● **Extracted material**:
::::

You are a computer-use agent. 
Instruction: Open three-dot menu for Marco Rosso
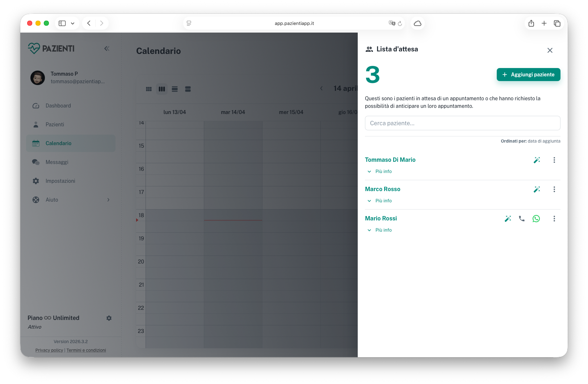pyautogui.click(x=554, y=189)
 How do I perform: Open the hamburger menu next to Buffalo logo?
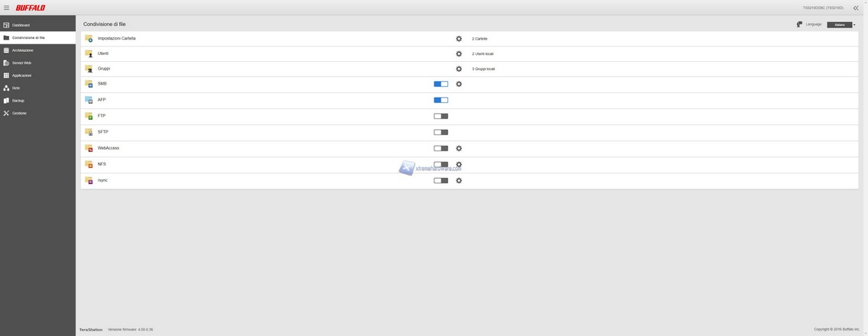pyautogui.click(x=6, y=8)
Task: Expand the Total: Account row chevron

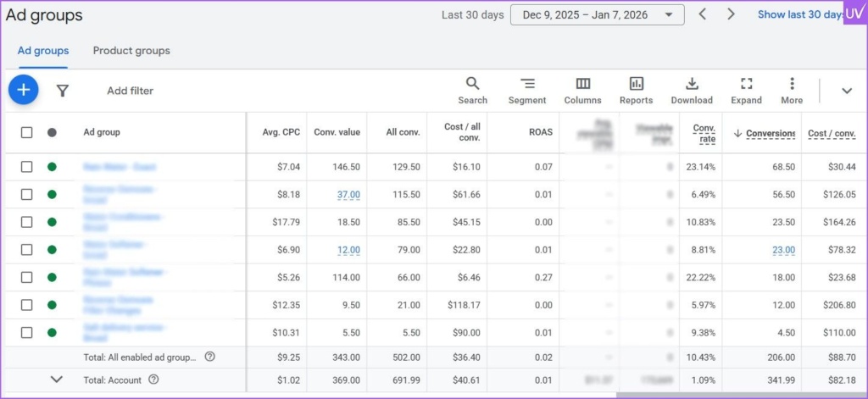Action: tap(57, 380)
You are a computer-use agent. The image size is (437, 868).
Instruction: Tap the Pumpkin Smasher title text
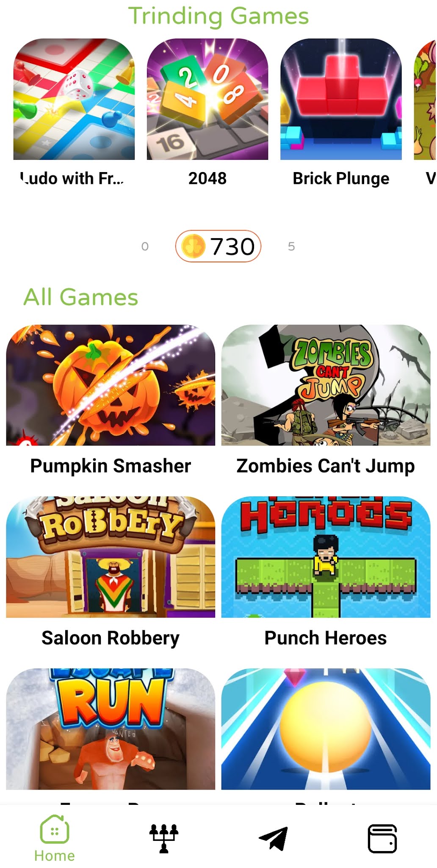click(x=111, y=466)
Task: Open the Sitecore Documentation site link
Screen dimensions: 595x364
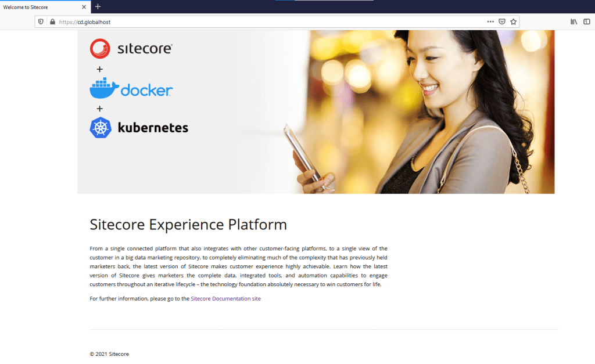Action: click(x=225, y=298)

::::

Render every line of the listing above as a numbered list, skipping blank lines and leaving out the pictures.

1. You are a computer-use agent. 
2. Instruction: Open three-dot menu for Marco Rosso
3. pyautogui.click(x=554, y=189)
4.  How do I perform: Open the hamburger menu next to Buffalo logo?
5. pyautogui.click(x=6, y=8)
6. Task: Expand the Total: Account row chevron
7. Action: tap(57, 380)
8. You are a computer-use agent. The image size is (437, 868).
9. Instruction: Tap the Pumpkin Smasher title text
10. click(x=111, y=466)
11. Task: Open the Sitecore Documentation site link
12. Screen dimensions: 595x364
13. Action: click(x=225, y=298)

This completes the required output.